Consigne:
Réécrivez en liste JSON de chaînes, à raison d'une chaîne par ligne et sans les lignes vides, tout ce qui va de la ligne contenant "This screenshot has height=398, width=550." jusqu'à celle contenant "pos(303,107)", ces deux lignes comprises. Omettez les images dans votre réponse.

== Lignes fournies

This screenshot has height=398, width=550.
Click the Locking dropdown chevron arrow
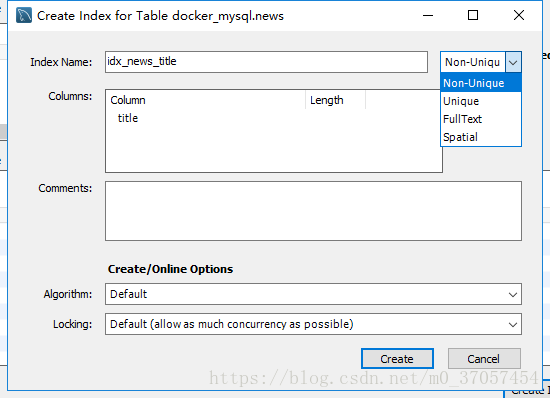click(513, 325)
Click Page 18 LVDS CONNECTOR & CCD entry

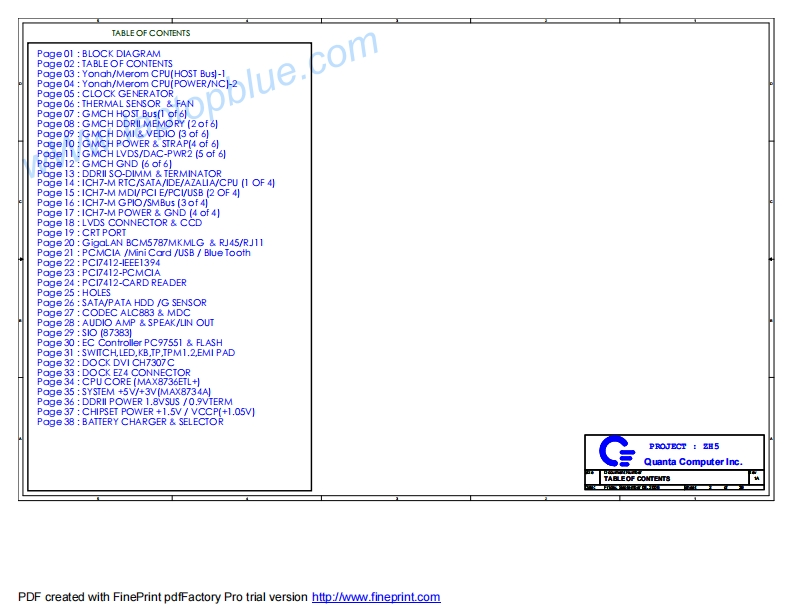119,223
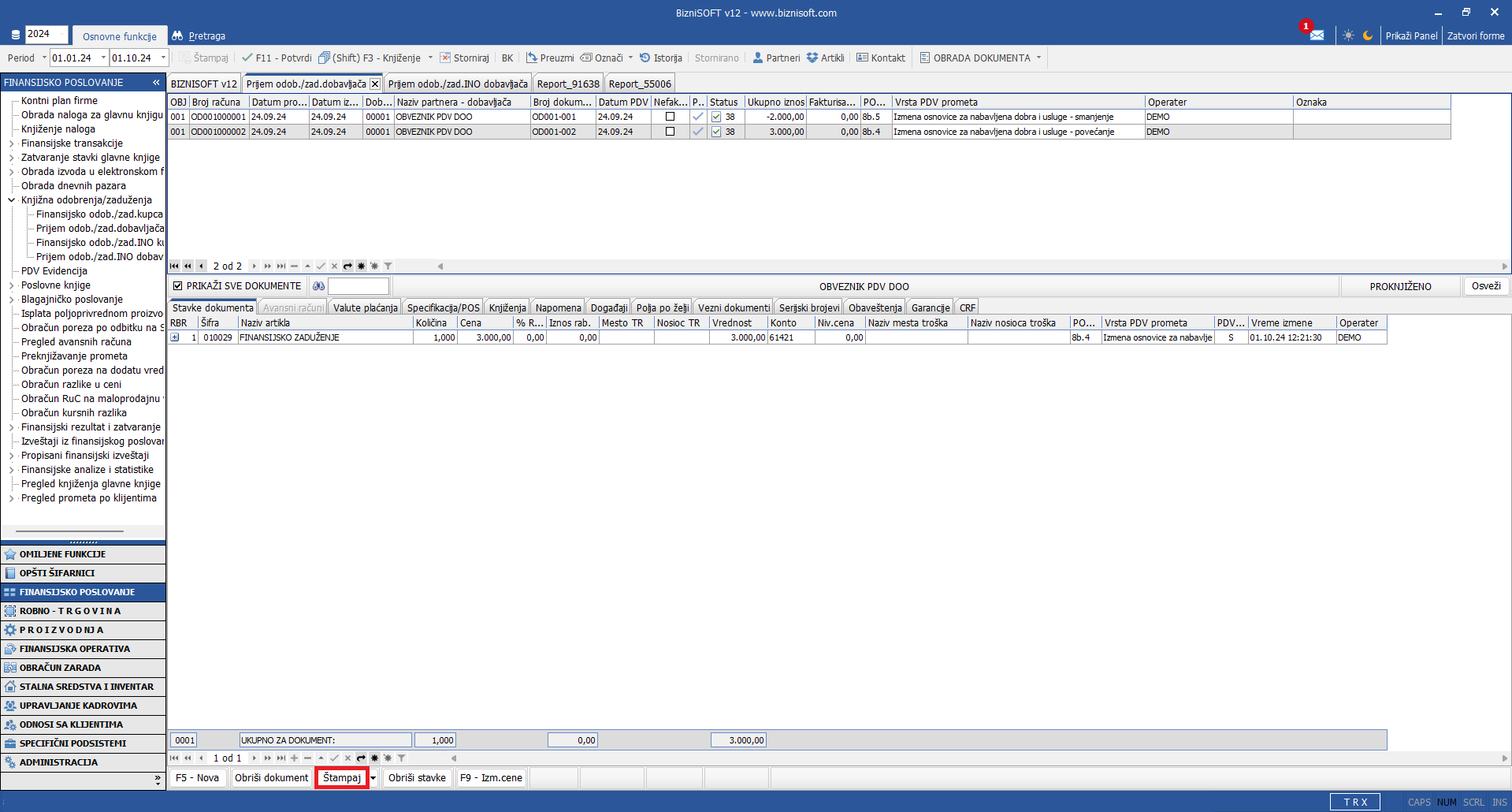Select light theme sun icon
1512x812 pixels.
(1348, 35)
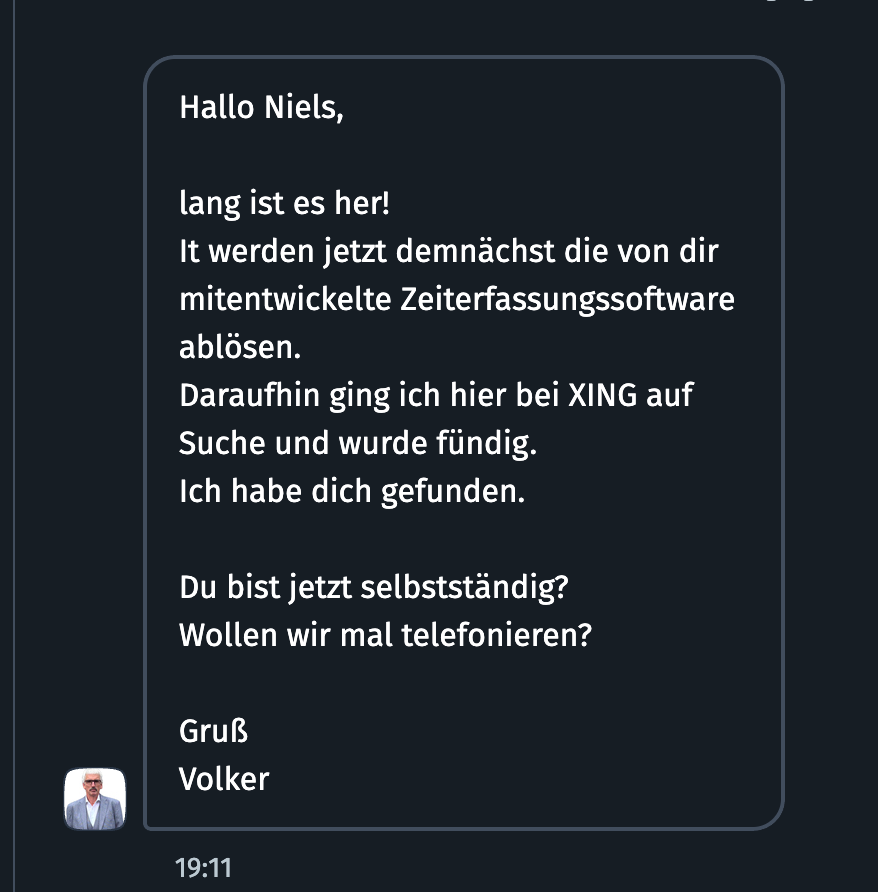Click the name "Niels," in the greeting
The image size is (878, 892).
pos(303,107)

====
== Lignes fournies

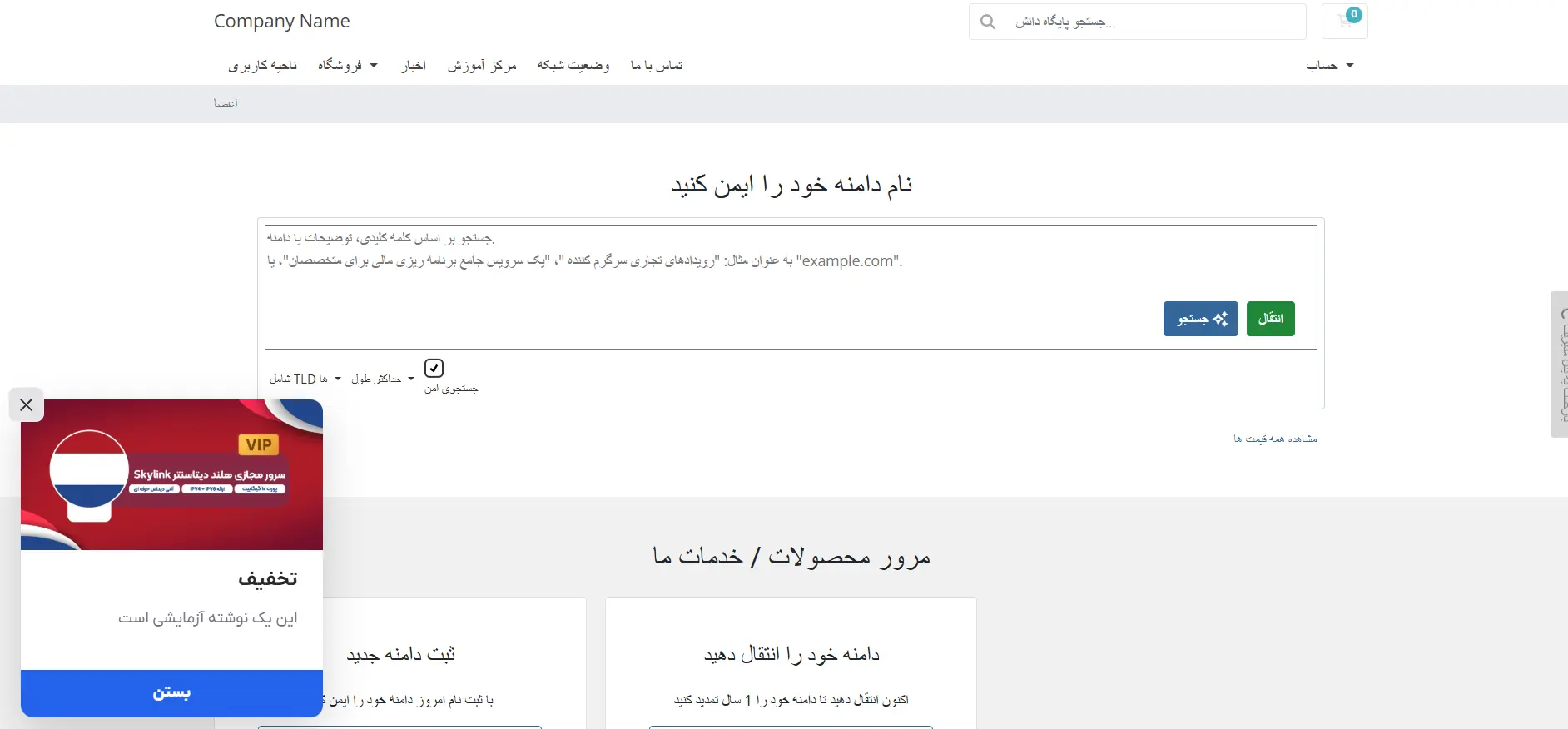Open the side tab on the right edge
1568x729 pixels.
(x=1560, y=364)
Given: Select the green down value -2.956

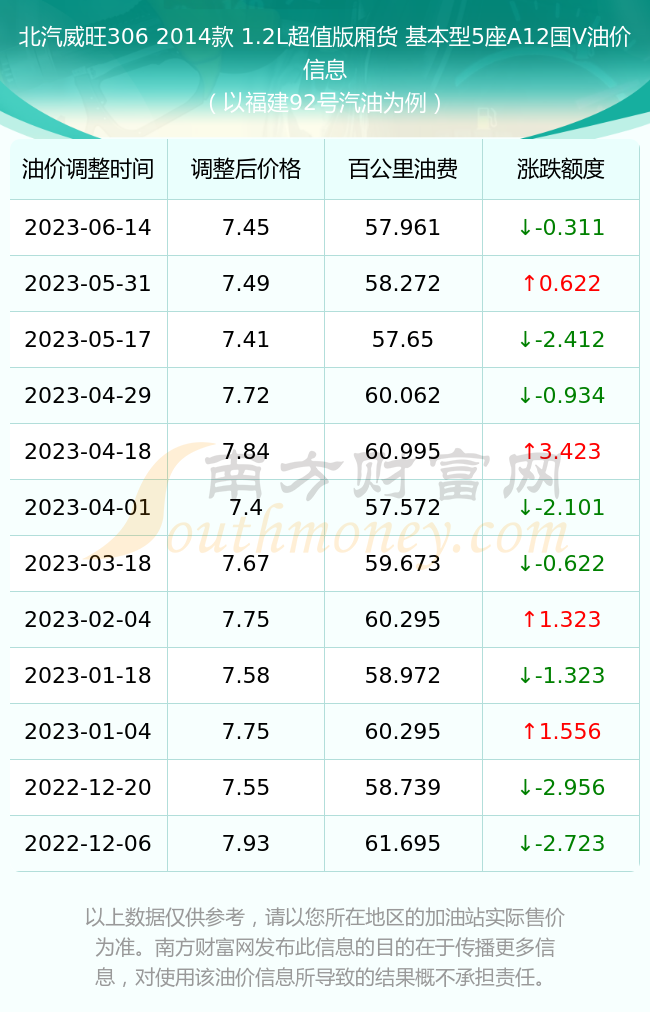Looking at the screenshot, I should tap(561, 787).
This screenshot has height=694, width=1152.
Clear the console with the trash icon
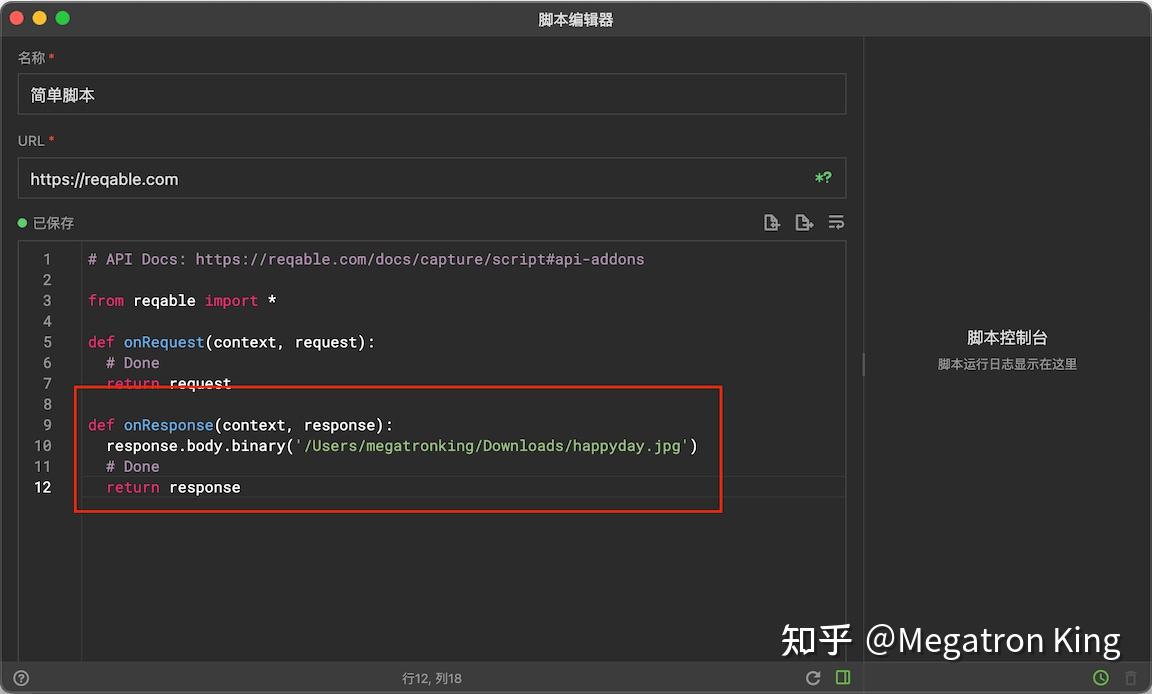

====

Réponse correcte:
[
  "This screenshot has height=398, width=550.",
  "Click the Locking dropdown chevron arrow",
  "click(513, 325)",
  "Click Page 18 LVDS CONNECTOR & CCD entry",
  "119,223",
  "Select light theme sun icon",
  "1512x812 pixels.",
  "(1348, 35)",
  "Click the name \"Niels,\" in the greeting",
  "The image size is (878, 892).",
  "pos(303,107)"
]